** INSTRUCTIONS FOR THE TASK **
Whatever follows the line containing "The image size is (868, 387)." in the listing below should be printed exactly, along with that line itself.

** EXERCISE DATA **
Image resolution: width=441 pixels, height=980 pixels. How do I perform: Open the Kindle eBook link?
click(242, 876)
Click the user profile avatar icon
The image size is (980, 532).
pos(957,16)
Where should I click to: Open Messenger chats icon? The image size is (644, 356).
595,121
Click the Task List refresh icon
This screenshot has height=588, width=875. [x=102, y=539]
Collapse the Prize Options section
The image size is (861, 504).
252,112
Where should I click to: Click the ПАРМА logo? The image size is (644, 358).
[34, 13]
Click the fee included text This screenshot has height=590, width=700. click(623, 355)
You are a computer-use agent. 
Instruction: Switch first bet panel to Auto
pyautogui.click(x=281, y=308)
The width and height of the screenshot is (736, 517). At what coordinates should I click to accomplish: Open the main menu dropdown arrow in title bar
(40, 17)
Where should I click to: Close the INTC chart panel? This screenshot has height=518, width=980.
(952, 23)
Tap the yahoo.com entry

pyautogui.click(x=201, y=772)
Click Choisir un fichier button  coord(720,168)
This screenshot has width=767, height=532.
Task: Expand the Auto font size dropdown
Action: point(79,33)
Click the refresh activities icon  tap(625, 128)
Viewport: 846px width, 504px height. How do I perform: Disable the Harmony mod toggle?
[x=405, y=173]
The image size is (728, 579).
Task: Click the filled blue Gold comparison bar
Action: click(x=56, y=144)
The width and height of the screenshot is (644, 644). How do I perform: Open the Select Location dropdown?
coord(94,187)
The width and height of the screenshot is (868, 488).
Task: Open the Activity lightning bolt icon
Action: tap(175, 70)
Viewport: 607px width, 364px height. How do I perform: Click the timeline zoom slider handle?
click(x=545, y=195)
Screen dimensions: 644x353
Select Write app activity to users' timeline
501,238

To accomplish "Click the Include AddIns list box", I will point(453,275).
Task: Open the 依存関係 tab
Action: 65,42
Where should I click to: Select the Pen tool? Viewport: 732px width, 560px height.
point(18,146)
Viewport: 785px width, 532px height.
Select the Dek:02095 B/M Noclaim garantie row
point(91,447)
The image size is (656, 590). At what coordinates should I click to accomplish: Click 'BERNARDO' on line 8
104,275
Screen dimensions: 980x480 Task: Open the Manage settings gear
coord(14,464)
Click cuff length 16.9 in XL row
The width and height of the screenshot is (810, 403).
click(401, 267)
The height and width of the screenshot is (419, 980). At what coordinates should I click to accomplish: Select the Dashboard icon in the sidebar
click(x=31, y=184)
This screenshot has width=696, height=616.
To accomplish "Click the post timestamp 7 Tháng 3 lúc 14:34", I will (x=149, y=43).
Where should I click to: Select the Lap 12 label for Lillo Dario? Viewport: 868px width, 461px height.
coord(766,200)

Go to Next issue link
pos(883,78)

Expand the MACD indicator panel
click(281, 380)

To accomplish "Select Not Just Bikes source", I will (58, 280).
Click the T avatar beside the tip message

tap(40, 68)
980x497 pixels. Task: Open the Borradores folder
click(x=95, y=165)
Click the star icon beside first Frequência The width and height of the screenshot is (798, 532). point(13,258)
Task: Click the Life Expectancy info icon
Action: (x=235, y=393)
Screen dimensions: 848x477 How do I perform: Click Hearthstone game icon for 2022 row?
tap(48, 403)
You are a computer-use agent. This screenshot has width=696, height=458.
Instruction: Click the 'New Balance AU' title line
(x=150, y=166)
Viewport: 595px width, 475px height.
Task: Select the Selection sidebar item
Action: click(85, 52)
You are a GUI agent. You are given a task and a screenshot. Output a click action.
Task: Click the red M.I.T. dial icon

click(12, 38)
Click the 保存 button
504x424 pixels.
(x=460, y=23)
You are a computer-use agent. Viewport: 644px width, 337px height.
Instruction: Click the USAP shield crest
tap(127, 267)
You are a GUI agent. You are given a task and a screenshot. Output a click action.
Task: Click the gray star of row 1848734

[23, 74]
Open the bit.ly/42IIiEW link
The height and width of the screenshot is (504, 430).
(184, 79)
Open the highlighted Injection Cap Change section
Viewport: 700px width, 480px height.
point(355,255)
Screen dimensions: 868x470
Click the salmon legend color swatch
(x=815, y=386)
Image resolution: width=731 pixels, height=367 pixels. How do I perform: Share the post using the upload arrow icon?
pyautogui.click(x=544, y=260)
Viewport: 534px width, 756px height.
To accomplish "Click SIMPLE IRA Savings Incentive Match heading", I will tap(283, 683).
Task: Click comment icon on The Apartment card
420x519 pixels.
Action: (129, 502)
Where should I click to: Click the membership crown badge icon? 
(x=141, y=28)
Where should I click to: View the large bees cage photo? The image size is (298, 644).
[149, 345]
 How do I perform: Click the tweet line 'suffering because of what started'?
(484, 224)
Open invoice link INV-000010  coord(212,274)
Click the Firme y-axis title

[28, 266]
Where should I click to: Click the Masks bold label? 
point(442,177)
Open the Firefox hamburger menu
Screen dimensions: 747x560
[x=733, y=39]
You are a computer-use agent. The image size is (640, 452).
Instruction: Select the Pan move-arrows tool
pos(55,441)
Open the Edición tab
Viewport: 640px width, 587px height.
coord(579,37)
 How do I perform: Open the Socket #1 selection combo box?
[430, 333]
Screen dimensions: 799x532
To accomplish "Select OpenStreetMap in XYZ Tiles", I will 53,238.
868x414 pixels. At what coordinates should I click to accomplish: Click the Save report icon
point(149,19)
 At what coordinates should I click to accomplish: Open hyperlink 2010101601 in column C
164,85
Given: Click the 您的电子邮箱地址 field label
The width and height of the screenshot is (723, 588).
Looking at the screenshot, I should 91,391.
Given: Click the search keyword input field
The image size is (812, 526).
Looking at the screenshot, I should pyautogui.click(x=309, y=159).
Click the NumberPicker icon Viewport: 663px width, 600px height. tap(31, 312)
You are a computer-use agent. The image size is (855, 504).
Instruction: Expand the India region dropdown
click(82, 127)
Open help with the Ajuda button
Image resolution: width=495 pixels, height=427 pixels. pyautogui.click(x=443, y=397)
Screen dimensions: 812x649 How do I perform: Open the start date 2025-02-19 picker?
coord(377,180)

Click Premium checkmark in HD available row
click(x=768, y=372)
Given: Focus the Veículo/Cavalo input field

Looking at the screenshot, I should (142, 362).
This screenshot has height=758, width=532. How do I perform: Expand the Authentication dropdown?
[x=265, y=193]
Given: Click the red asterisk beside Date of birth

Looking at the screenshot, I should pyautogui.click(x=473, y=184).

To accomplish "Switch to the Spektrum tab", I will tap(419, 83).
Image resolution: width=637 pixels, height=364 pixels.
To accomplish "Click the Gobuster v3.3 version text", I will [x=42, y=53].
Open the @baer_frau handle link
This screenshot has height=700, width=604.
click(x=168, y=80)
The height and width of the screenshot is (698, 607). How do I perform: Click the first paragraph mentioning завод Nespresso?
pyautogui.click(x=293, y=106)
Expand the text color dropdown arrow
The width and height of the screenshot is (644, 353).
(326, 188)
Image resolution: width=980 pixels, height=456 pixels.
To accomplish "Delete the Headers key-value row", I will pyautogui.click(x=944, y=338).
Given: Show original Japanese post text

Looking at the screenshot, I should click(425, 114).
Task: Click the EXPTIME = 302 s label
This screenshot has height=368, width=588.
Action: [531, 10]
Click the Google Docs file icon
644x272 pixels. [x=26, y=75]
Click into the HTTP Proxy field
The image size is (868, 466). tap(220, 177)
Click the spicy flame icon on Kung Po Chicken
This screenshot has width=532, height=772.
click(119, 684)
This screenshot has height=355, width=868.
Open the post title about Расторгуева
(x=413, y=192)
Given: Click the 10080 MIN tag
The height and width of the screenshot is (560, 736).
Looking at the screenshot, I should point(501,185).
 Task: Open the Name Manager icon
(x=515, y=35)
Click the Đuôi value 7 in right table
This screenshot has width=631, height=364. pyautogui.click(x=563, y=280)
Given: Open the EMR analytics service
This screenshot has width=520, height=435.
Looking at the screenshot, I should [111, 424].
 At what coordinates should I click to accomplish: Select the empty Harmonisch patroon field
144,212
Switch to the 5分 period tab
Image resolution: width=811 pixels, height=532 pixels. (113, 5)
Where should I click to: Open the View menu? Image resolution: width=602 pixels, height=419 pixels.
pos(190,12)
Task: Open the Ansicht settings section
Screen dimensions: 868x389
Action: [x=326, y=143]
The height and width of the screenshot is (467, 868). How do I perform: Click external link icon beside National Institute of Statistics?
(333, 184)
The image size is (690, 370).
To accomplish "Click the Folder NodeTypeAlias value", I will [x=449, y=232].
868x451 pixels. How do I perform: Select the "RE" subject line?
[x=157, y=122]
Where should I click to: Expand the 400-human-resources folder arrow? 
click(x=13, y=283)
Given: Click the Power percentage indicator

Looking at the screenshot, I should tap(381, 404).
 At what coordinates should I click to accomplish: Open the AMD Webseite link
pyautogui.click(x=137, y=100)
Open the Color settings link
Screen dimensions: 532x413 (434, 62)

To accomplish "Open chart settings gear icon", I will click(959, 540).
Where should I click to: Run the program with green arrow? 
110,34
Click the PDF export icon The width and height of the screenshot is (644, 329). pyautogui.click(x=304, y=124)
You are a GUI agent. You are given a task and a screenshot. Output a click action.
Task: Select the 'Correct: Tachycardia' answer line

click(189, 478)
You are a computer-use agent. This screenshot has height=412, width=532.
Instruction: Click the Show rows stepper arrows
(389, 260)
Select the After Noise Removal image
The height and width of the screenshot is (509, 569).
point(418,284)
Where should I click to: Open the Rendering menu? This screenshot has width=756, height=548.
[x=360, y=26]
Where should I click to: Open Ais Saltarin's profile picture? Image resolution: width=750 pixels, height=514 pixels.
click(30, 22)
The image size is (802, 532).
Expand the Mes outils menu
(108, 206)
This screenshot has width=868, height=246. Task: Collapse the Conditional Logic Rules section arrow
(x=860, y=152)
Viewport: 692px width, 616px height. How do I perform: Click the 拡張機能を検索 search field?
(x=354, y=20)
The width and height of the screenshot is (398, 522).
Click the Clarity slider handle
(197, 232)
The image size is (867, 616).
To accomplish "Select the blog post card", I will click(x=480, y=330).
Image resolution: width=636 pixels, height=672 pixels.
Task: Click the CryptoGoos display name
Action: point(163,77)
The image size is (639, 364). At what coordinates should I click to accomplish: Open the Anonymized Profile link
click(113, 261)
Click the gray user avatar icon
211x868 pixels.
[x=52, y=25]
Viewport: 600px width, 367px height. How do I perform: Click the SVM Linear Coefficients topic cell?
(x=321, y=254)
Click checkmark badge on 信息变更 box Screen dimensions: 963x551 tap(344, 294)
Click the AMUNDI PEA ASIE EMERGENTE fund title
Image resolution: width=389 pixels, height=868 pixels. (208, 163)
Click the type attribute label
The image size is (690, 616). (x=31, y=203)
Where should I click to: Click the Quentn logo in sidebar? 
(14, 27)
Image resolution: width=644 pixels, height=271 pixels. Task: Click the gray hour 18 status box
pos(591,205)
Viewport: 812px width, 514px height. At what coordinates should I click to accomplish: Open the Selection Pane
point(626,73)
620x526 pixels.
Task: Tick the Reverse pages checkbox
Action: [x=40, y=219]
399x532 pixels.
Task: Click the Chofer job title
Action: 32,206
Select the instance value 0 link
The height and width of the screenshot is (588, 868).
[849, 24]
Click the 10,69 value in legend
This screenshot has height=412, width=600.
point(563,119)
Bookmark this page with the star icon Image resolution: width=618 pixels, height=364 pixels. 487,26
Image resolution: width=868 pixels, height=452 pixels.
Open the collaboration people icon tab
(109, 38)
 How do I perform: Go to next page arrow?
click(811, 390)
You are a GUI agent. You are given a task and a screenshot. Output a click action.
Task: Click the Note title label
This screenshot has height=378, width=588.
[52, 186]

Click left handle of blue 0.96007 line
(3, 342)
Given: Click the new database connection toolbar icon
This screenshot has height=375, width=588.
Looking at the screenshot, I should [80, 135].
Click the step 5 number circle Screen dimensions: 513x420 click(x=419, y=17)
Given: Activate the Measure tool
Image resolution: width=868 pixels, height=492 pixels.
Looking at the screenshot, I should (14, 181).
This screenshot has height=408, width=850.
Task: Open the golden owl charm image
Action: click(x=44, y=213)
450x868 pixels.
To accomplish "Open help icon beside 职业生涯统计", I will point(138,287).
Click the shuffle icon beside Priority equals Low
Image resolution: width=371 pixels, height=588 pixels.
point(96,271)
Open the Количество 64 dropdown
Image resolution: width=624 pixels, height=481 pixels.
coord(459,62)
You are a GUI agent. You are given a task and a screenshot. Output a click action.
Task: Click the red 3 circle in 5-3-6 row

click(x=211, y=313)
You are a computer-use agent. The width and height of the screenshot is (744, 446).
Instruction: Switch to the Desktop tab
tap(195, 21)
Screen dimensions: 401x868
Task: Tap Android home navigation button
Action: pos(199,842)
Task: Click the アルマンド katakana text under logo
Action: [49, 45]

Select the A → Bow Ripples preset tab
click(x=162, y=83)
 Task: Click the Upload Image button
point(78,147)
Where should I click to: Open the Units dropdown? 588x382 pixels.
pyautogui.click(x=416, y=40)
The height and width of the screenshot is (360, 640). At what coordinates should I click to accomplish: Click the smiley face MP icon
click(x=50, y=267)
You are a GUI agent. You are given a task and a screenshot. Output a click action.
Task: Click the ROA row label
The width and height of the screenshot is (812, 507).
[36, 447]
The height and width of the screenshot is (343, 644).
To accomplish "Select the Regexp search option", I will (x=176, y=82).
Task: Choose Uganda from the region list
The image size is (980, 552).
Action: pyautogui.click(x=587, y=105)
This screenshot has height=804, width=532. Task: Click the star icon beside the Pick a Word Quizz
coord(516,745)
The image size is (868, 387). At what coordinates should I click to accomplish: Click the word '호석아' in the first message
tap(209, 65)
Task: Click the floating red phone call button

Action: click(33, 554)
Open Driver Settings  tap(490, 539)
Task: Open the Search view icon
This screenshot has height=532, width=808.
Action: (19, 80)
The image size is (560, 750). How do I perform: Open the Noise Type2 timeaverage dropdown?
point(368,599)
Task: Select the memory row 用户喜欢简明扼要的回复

** YOUR SOLUTION **
The image size is (868, 387). At what coordinates should I click to accomplish: Click the word '호석아' in the first message
tap(209, 65)
Task: Click the floating red phone call button

Action: click(33, 554)
Open Driver Settings  tap(490, 539)
Task: Open the Search view icon
This screenshot has height=532, width=808.
Action: (19, 80)
The image size is (560, 750). How do I perform: Open the Noise Type2 timeaverage dropdown?
point(368,599)
Task: Select the memory row 用户喜欢简明扼要的回复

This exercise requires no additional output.